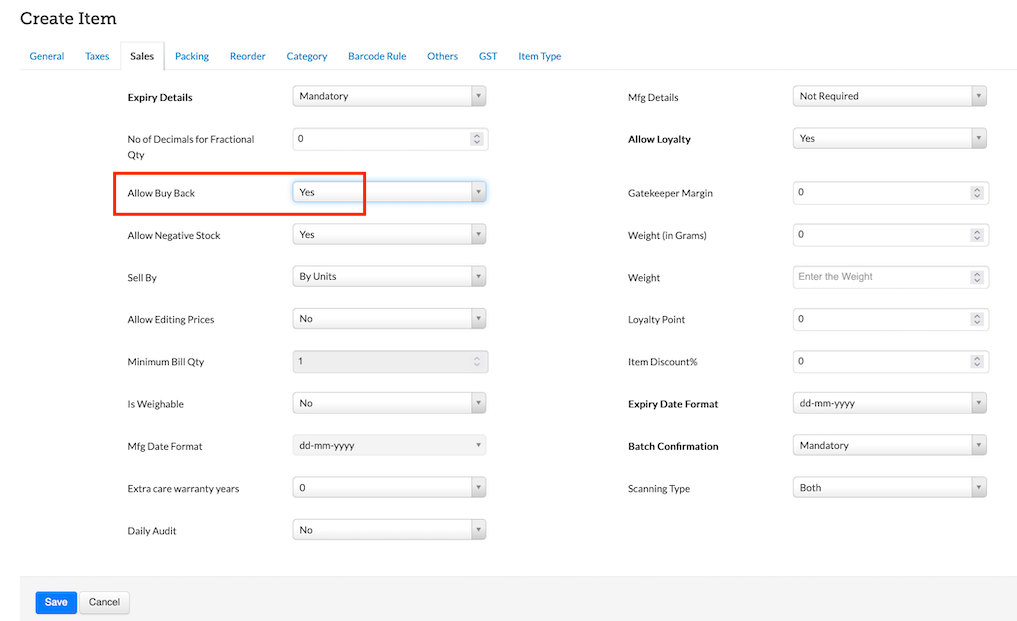Adjust the Item Discount% stepper
Viewport: 1017px width, 621px height.
(977, 362)
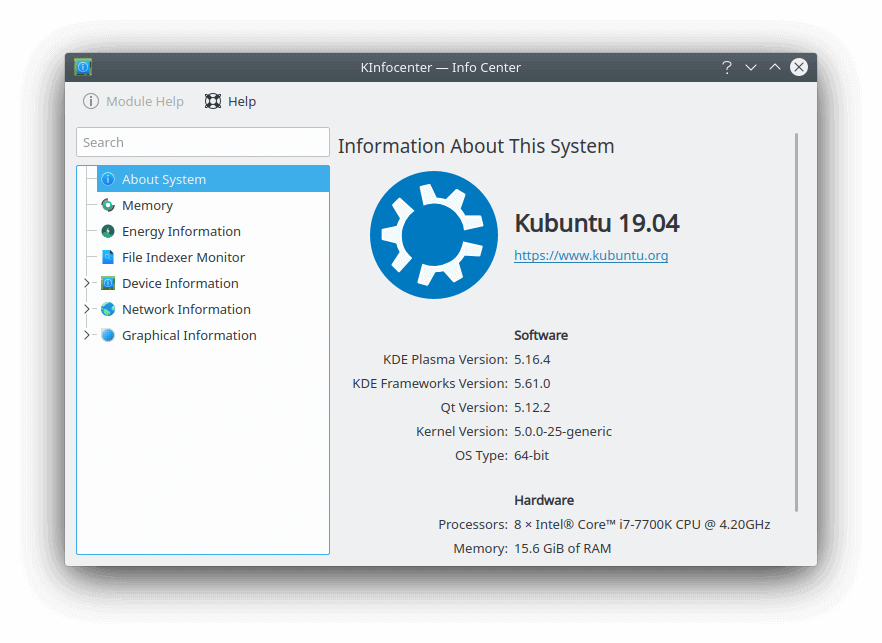Viewport: 882px width, 643px height.
Task: Click the large Kubuntu gear logo
Action: click(x=433, y=235)
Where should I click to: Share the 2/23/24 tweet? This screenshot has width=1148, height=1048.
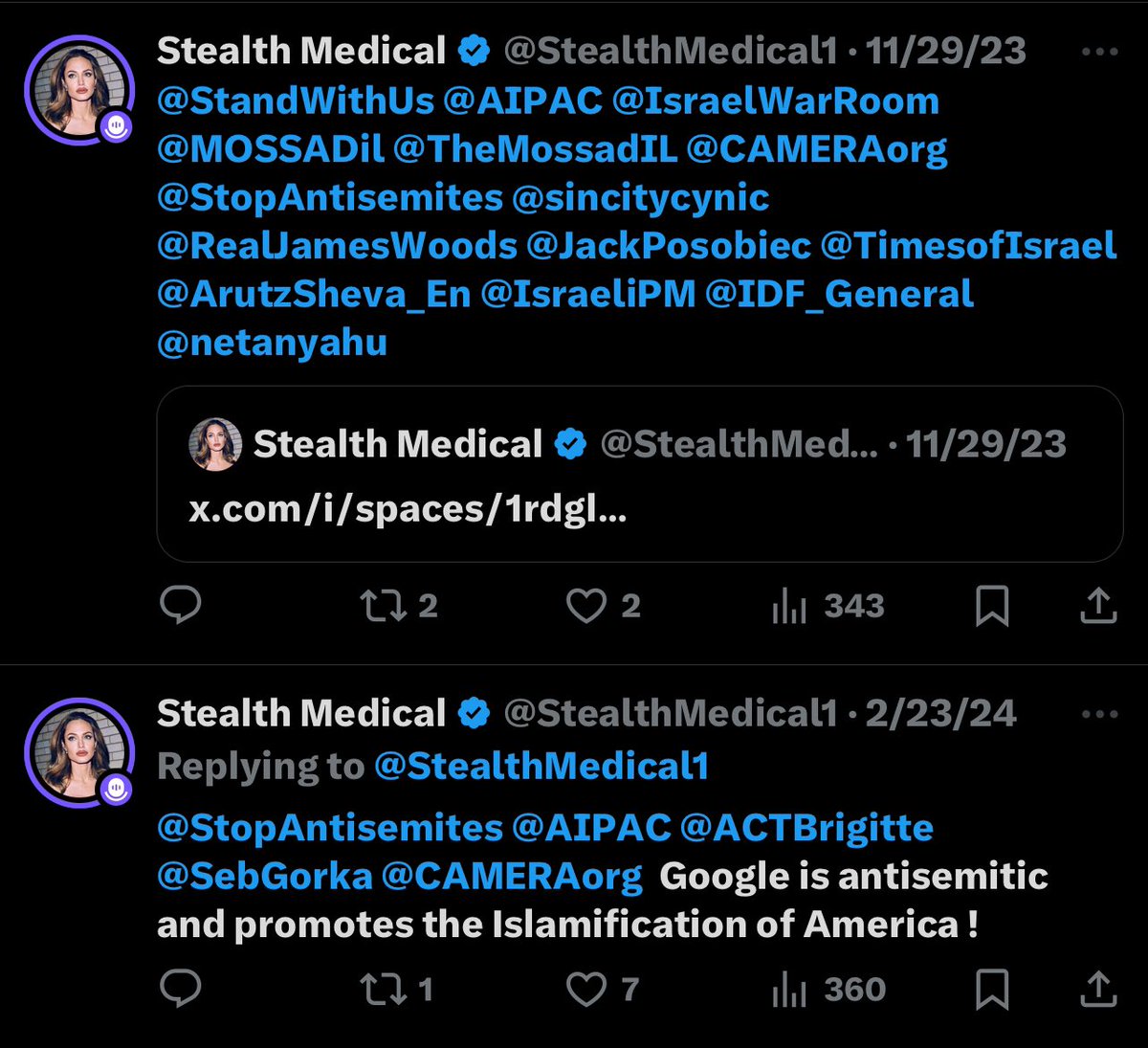pos(1098,990)
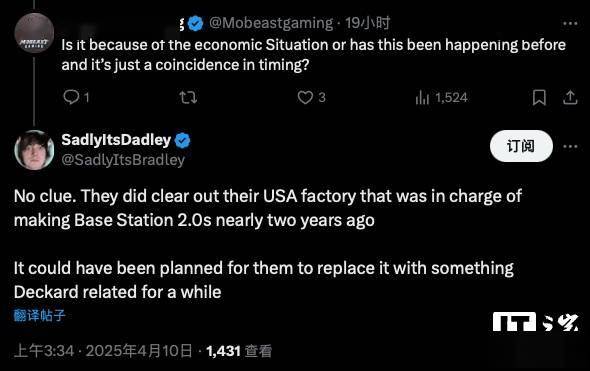Click the repost icon under the economic situation post
The height and width of the screenshot is (371, 590).
[188, 97]
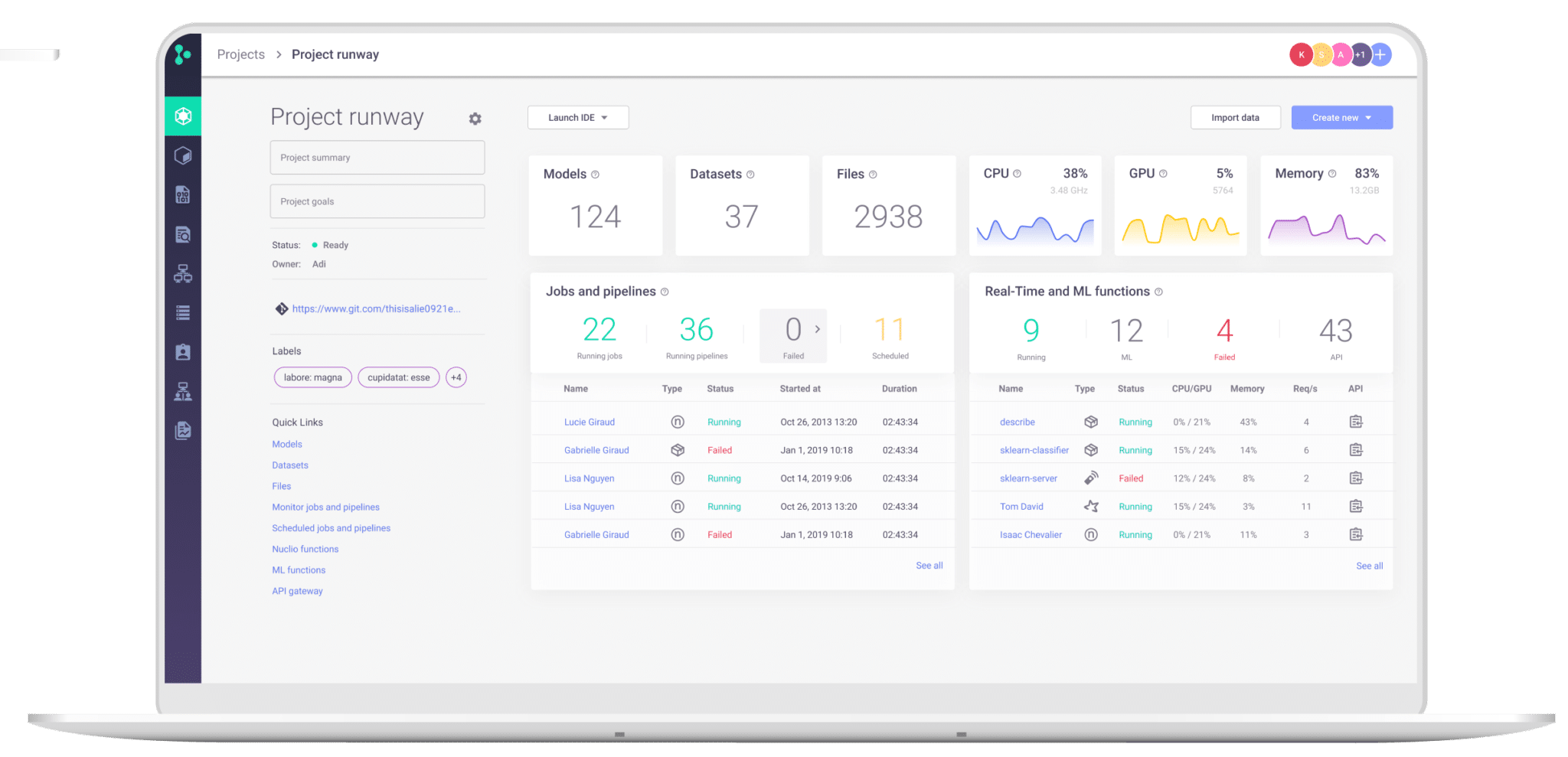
######
◆ **To do**
Nothing but the lines from the one containing "Where should I" through the end of the listing should be written out, each exactly, and pictures must be left out.

◆ **Result**
Where should I click to: Share the 2/23/24 tweet? This screenshot has width=1148, height=1048.
pos(1098,990)
Click the repost icon under the economic situation post
The height and width of the screenshot is (371, 590).
[188, 97]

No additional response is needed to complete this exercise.